▶ [Problem to solve]: Reproduce verbatim the lines below, starting at the line containing "Click the Telefon" and ending with the line containing "[x=228, y=86]", both included.

## START

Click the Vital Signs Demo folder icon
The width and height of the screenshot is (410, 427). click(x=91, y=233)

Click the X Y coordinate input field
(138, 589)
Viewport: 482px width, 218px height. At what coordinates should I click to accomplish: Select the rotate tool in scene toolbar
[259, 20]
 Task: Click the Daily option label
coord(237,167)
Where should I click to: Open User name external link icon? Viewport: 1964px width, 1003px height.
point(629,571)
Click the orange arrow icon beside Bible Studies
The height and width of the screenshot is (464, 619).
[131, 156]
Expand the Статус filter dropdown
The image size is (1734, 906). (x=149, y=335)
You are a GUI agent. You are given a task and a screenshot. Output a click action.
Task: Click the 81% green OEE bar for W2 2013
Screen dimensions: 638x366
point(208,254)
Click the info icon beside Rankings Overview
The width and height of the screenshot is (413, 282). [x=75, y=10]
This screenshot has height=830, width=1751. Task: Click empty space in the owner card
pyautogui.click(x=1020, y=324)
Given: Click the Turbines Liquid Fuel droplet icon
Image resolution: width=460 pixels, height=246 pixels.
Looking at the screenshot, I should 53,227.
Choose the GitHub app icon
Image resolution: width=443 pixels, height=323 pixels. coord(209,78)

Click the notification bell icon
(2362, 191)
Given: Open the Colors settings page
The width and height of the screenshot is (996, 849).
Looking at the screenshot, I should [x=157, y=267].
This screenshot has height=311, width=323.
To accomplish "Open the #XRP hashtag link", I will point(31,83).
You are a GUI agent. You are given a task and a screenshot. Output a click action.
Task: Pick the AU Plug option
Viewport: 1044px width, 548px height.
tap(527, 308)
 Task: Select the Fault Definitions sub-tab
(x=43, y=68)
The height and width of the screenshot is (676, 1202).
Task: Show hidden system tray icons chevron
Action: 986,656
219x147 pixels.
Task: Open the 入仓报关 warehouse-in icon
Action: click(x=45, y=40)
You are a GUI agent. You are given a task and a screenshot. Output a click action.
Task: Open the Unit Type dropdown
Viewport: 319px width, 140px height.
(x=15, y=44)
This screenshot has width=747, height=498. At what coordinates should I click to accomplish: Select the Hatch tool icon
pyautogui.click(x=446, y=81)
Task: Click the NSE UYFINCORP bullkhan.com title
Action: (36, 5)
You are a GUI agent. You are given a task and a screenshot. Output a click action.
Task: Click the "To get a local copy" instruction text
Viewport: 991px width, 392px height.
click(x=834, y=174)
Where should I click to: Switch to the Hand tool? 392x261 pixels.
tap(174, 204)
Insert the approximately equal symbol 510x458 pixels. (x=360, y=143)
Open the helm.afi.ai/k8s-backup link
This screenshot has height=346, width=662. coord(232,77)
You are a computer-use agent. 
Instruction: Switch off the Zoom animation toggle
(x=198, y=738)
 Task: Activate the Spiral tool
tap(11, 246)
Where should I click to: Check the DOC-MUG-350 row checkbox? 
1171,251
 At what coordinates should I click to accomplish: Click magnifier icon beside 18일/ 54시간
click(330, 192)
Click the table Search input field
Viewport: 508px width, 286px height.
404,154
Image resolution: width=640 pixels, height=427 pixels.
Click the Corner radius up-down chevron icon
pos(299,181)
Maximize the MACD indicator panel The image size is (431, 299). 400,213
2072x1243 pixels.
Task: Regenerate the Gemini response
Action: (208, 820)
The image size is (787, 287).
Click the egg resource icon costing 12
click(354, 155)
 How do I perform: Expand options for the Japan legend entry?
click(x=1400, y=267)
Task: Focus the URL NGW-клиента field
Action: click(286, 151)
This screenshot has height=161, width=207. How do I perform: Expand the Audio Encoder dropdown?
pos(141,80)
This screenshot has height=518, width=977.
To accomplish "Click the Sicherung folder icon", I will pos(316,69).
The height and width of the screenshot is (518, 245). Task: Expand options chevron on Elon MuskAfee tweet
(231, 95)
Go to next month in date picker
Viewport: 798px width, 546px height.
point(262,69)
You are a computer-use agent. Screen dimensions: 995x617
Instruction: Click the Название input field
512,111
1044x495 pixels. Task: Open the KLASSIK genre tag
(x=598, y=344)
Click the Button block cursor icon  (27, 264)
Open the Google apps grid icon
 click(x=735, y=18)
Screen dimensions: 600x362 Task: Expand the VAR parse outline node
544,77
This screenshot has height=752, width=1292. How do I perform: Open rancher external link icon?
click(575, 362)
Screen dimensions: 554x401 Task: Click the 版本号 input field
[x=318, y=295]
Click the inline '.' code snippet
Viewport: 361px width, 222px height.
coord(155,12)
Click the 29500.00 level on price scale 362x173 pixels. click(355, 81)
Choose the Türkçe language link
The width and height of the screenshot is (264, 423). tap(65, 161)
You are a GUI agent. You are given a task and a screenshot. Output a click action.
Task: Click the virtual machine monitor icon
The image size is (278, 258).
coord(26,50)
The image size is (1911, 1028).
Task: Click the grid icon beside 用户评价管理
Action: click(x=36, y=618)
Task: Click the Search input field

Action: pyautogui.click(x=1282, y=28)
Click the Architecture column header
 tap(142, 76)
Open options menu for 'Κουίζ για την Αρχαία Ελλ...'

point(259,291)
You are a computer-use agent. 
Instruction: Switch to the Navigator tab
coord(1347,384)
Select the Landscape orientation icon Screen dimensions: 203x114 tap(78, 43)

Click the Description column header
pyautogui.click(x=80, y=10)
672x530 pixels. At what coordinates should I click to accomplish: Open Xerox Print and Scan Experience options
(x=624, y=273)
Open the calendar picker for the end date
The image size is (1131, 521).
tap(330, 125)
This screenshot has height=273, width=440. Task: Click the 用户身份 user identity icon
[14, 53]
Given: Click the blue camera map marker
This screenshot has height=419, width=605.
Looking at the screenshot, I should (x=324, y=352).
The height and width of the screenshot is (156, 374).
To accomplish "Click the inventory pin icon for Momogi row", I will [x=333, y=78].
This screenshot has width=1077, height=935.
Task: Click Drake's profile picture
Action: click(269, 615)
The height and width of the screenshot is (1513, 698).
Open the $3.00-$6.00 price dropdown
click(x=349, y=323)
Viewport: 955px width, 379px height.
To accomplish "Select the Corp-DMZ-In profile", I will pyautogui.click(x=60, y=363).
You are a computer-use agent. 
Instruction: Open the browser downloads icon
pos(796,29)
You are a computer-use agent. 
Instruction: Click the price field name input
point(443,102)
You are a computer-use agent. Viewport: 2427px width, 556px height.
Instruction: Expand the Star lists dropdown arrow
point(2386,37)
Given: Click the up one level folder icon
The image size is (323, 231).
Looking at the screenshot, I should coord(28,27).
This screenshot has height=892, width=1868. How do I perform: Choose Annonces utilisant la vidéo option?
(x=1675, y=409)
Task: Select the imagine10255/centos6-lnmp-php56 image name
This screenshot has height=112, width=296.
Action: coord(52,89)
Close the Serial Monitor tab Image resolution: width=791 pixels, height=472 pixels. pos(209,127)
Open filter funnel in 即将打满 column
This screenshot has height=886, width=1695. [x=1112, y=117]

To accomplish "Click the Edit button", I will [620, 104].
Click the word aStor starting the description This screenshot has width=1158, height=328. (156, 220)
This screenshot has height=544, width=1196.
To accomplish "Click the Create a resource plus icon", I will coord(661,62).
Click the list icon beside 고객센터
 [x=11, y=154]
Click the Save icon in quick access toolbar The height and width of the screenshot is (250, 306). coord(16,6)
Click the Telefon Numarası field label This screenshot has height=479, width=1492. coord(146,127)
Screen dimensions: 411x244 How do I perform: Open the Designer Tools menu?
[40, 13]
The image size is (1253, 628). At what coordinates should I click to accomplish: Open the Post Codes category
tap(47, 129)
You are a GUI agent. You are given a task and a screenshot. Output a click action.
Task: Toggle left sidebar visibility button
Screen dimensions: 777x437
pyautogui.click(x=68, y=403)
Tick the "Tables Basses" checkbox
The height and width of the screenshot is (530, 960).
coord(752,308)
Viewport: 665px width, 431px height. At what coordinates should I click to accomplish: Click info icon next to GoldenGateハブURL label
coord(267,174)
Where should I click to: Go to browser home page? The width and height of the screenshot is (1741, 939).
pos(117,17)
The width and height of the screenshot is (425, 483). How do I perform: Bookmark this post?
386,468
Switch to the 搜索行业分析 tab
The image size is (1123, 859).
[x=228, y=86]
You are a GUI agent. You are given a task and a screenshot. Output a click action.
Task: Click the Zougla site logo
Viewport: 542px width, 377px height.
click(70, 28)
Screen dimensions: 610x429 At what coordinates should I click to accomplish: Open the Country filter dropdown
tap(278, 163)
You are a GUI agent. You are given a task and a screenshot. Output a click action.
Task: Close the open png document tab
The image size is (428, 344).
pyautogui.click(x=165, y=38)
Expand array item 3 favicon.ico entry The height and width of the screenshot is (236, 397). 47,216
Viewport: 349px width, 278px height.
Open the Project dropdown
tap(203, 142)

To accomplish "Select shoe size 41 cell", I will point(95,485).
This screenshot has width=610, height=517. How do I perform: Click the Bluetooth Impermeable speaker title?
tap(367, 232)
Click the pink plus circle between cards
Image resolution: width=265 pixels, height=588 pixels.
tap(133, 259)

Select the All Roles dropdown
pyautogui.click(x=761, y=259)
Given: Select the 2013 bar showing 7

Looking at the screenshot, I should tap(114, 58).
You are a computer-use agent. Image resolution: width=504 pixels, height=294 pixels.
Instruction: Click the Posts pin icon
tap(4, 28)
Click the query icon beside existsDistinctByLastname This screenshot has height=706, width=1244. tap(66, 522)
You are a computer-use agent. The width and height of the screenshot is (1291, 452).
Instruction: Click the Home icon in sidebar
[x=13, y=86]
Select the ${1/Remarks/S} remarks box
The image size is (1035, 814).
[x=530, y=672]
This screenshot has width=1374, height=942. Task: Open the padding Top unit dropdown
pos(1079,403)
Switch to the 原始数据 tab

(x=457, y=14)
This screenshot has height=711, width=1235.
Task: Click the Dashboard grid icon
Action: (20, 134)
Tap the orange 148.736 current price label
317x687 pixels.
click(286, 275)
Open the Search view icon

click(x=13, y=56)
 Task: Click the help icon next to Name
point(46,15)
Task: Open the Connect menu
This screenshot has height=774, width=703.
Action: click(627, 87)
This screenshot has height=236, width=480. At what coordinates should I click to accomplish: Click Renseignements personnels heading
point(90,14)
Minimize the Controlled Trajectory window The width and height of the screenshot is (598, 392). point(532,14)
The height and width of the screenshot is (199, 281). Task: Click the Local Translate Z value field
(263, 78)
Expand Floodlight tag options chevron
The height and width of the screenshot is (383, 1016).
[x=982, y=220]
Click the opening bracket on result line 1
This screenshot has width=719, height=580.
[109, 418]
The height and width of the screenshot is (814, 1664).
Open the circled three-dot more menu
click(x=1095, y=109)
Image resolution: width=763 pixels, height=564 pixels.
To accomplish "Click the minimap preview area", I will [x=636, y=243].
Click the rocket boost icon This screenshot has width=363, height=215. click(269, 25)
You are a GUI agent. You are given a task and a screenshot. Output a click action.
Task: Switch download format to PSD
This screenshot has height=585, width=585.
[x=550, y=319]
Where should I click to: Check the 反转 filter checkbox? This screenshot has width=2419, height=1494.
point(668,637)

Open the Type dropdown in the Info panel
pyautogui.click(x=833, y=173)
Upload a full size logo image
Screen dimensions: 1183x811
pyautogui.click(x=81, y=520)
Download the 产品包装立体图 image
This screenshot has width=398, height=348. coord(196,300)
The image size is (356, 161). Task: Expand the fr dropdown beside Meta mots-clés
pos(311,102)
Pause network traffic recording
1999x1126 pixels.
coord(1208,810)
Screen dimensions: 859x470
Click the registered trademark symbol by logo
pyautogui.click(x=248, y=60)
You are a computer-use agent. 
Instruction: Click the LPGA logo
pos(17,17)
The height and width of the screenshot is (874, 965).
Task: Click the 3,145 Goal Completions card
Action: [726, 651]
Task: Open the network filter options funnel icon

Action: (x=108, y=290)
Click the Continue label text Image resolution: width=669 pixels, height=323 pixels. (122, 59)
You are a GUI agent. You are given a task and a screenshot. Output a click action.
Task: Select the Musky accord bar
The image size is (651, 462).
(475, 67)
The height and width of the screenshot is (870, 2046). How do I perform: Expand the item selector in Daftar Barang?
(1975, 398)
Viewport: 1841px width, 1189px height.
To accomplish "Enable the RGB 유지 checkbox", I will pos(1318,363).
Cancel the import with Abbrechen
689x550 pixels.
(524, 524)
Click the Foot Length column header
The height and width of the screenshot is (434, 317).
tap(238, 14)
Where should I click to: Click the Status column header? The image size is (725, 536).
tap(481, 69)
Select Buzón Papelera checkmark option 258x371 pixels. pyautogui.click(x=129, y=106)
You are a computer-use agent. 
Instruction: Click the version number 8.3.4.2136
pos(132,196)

## END

▶ [Expected output]:
Click the Telefon Numarası field label This screenshot has height=479, width=1492. coord(146,127)
Screen dimensions: 411x244 How do I perform: Open the Designer Tools menu?
[40, 13]
The image size is (1253, 628). At what coordinates should I click to accomplish: Open the Post Codes category
tap(47, 129)
You are a GUI agent. You are given a task and a screenshot. Output a click action.
Task: Toggle left sidebar visibility button
Screen dimensions: 777x437
pyautogui.click(x=68, y=403)
Tick the "Tables Basses" checkbox
The height and width of the screenshot is (530, 960).
coord(752,308)
Viewport: 665px width, 431px height. At what coordinates should I click to accomplish: Click info icon next to GoldenGateハブURL label
coord(267,174)
Where should I click to: Go to browser home page? The width and height of the screenshot is (1741, 939).
pos(117,17)
The width and height of the screenshot is (425, 483). How do I perform: Bookmark this post?
386,468
Switch to the 搜索行业分析 tab
The image size is (1123, 859).
[x=228, y=86]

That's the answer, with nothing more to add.